Ni la colonia más feliz del mundo puede serlo si los servicios esenciales ya no están garantizados, si su economía está quebrada, si cada día perdemos el derecho a ser parte de la modernidad y su gente se ve obligada a migrar. Situaciones extremas obligan a imaginarios extremos, y ahora acepto que durante demasiadas décadas la condición colonial fue para la mayoría de los puertorriqueños un estado de feliz inmovilismo. Ya no más. Todo esto quedó expuesto tras el paso del huracán.

Pensarlo provoca preguntas amargas. ¿Consolidándonos como un país independiente o convirtiéndonos en un estado de Estados Unidos se resolverían nuestros problemas? ¿Será posible descolonizarnos a estas alturas? ¿Para qué queremos los puertorriqueños tener un país?

Esta última es la peor de todas las preguntas y aunque no ha habido voluntad política en el Congreso de Estados Unidos para atender el caso de Puerto Rico, nada detiene el curso de la historia. Muerta la colonia feliz, una nueva era se manifiesta.

La veo en las personas que ante la negligencia del gobierno se han organizado y han resuelto las necesidades de barrios completos. Gente que sin hablar de política —por lo polarizante que resulta— lleva adelante proyectos de energía sustentable, agua potable e independencia alimentaria. La veo en Adjuntas, en Casa Pueblo, una organización sin fines de lucro para la vigilancia ambiental, que lleva años trabajando con energía solar y se convirtió en modelo y oasis. La veo en el Proyecto de Apoyo Mutuo Mariana, en Humacao, donde amigos lideran una gestión comunitaria para garantizar agua, electricidad y alimentación en el barrio a través de una red de contactos locales e internacionales que han respondido al margen del gobierno.

El gobierno debería estar estudiando y reproduciendo en todo el país los modelos efectivos que las comunidades han puesto en marcha. En 2016, por ejemplo, el Fideicomiso de la Tierra del Caño Martín Peña ganó el Premio Mundial Hábitat que otorga la Organización de las Naciones Unidas, el principal reconocimiento a iniciativas innovadoras y reproducibles en el campo de la vivienda. Las soluciones están aquí.

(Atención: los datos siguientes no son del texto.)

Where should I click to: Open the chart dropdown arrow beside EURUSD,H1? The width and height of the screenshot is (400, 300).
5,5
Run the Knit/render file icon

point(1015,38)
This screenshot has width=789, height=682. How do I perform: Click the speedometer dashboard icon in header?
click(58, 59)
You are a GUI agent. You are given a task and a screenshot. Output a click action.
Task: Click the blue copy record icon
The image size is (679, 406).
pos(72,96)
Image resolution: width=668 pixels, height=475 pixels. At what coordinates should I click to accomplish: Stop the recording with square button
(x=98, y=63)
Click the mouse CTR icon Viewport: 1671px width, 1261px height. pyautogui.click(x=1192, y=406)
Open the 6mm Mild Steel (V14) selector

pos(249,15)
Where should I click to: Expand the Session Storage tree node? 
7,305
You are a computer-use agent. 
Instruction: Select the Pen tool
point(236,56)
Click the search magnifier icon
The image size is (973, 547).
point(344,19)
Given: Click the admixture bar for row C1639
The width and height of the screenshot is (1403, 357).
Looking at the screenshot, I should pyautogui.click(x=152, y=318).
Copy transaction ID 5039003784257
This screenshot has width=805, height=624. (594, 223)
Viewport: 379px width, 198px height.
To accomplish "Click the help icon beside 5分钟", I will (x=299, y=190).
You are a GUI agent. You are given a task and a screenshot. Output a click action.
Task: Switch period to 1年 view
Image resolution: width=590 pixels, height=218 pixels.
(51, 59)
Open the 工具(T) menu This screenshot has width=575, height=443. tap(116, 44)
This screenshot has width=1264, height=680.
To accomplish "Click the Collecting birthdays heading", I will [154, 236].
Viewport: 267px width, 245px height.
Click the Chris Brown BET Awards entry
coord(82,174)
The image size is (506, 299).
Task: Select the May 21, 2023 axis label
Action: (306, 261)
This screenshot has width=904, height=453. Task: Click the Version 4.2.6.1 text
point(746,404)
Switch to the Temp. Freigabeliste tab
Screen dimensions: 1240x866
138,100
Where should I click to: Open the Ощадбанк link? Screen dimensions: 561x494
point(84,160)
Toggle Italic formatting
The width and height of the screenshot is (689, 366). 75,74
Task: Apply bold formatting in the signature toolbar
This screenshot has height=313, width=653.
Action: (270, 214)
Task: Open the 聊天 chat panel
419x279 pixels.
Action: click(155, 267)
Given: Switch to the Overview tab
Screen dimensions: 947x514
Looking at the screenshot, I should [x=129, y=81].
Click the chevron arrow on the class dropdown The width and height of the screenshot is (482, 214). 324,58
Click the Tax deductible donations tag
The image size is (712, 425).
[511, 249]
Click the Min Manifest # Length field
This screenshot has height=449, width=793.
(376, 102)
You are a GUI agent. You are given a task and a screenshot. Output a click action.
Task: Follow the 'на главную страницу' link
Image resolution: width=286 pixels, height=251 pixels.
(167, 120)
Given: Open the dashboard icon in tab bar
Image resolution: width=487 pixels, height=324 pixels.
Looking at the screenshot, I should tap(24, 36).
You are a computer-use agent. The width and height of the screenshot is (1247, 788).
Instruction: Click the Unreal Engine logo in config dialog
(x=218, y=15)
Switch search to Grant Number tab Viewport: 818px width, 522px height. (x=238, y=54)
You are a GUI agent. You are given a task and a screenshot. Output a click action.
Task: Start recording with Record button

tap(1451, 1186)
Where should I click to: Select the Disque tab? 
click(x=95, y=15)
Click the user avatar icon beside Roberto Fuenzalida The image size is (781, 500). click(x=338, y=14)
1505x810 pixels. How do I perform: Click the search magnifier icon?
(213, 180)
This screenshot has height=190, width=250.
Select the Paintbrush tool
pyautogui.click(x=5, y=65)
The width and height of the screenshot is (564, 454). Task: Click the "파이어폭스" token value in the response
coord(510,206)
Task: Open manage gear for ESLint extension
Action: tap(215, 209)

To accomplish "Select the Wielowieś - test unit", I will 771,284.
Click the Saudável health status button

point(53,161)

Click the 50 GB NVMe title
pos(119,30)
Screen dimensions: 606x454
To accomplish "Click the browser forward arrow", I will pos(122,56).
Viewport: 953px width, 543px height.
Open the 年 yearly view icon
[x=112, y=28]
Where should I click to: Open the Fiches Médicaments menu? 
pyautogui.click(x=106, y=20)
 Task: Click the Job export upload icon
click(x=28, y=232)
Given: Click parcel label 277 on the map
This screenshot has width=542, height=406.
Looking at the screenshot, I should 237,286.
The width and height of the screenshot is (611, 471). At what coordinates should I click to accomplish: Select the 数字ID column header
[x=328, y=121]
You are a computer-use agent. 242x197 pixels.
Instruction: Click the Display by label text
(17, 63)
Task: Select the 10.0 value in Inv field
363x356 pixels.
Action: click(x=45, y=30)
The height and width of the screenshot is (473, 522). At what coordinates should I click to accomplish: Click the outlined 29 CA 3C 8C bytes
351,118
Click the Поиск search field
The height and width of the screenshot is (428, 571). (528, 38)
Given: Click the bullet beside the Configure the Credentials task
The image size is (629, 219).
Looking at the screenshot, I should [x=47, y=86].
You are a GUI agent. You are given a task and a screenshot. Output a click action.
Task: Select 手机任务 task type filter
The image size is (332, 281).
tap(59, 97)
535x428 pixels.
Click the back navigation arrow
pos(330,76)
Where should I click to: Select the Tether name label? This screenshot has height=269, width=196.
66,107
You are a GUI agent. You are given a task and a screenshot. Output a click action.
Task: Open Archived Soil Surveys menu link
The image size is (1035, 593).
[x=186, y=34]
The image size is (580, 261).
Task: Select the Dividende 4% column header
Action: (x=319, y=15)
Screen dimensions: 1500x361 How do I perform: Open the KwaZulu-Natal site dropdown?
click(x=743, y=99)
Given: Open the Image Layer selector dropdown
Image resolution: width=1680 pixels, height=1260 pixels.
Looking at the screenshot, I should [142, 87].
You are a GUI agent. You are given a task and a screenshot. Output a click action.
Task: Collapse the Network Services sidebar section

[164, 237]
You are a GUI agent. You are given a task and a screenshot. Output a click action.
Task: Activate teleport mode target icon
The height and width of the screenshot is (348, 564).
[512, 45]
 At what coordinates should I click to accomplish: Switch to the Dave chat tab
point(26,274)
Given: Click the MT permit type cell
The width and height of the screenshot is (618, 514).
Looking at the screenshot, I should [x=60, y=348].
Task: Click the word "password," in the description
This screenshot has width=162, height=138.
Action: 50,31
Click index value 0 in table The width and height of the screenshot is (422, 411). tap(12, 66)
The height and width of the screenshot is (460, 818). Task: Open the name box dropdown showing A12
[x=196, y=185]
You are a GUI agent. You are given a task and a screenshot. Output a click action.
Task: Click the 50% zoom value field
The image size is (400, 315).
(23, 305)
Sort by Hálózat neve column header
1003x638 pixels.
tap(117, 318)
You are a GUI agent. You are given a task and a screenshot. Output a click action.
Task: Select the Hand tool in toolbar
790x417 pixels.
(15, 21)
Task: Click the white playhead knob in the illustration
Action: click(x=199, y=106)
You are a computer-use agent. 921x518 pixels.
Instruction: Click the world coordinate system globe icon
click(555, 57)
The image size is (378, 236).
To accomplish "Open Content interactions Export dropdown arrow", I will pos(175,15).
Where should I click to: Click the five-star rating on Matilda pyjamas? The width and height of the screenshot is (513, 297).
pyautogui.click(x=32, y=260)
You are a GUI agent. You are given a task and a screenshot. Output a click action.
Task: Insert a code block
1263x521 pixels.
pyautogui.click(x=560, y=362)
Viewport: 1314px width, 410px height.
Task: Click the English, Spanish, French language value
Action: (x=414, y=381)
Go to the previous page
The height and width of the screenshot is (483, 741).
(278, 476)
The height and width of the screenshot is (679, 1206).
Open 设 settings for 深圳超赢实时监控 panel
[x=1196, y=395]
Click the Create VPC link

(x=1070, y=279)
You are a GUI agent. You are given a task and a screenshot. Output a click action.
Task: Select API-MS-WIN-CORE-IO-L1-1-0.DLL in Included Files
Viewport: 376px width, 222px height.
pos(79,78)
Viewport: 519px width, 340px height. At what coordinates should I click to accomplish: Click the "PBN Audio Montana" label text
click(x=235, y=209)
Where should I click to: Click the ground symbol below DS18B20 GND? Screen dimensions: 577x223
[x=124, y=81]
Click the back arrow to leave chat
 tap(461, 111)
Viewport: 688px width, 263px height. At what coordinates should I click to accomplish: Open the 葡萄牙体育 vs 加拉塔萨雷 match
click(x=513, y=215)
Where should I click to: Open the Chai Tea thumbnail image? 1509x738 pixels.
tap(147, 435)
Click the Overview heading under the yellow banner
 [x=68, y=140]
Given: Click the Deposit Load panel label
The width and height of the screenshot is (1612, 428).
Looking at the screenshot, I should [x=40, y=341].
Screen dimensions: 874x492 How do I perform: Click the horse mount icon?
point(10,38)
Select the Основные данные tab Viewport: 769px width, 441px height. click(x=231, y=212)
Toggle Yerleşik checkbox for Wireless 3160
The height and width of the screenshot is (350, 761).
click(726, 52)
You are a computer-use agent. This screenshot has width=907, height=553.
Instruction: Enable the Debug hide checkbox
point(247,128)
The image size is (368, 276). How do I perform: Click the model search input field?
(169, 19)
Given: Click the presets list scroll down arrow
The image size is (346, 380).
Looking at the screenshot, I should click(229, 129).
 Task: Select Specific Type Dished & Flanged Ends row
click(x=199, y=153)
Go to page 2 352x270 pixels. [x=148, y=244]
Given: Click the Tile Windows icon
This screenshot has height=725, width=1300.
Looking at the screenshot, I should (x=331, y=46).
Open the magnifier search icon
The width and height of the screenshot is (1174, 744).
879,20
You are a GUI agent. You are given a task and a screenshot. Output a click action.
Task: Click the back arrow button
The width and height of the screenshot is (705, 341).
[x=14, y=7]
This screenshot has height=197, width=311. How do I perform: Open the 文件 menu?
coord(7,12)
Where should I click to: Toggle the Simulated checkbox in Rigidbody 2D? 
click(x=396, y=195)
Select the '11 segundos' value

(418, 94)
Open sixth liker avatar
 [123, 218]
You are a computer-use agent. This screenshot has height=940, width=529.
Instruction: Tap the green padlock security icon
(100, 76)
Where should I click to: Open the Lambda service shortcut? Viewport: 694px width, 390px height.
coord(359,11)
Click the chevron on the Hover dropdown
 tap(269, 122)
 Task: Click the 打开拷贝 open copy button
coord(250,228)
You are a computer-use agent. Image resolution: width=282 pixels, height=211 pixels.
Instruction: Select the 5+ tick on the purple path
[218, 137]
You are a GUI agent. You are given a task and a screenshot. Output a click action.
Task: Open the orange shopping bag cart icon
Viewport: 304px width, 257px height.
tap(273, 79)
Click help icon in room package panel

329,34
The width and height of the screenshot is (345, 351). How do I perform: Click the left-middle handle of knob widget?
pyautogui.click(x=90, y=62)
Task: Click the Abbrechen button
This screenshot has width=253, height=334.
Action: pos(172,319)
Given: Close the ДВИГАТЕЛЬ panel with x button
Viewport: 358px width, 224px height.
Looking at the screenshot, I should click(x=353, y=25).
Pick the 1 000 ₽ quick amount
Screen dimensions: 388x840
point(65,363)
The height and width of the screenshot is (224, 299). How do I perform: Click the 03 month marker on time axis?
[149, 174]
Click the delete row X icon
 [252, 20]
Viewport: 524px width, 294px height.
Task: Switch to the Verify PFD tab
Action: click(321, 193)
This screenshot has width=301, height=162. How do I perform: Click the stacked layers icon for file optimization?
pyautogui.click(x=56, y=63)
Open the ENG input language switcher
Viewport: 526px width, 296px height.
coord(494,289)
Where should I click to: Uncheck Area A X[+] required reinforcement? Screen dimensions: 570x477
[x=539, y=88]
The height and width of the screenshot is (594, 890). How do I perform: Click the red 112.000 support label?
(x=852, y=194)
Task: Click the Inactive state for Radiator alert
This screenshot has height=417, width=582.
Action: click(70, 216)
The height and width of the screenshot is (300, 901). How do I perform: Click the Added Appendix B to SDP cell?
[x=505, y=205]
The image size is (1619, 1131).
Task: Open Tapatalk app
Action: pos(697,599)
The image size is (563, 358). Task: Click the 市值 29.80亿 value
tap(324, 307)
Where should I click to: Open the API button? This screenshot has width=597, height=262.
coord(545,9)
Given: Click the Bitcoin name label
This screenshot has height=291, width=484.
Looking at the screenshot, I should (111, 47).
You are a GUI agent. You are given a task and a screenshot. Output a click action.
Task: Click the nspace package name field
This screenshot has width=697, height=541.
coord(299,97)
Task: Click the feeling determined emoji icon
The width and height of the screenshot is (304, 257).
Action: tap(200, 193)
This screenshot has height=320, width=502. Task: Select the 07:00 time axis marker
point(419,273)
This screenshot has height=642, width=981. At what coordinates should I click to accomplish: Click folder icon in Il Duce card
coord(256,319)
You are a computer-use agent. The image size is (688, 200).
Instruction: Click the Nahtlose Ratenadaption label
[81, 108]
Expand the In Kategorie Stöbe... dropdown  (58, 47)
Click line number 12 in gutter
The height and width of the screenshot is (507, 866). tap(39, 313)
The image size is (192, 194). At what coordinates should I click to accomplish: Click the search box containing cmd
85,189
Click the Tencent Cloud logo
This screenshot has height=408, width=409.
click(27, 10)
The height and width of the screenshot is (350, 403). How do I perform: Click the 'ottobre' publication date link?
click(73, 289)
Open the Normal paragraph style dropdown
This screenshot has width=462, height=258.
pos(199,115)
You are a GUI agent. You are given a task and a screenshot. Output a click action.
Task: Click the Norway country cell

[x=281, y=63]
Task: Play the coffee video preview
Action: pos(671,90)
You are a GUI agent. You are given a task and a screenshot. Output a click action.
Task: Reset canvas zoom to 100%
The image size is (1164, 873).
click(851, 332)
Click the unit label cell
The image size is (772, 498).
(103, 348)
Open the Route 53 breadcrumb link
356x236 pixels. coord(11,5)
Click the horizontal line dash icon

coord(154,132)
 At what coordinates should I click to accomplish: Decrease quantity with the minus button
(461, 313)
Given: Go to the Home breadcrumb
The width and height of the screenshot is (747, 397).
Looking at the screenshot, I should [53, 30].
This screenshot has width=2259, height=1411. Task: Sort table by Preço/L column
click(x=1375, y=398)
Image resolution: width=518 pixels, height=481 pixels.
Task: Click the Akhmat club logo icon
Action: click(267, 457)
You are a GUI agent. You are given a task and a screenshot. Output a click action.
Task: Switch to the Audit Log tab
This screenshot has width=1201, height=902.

A un año del punto más bajo en la historia reciente de Puerto Rico, nos toca seguir haciendo lo que hicimos aquella mañana después del huracán: levantarnos, abrir caminos y reconstruir. De lo contrario, ya no valdrá la pena ni preguntarse para qué queremos un país.

Ana Teresa Toro es periodista puertorriqueña y escribe para el Nuevo Día de Puerto Rico.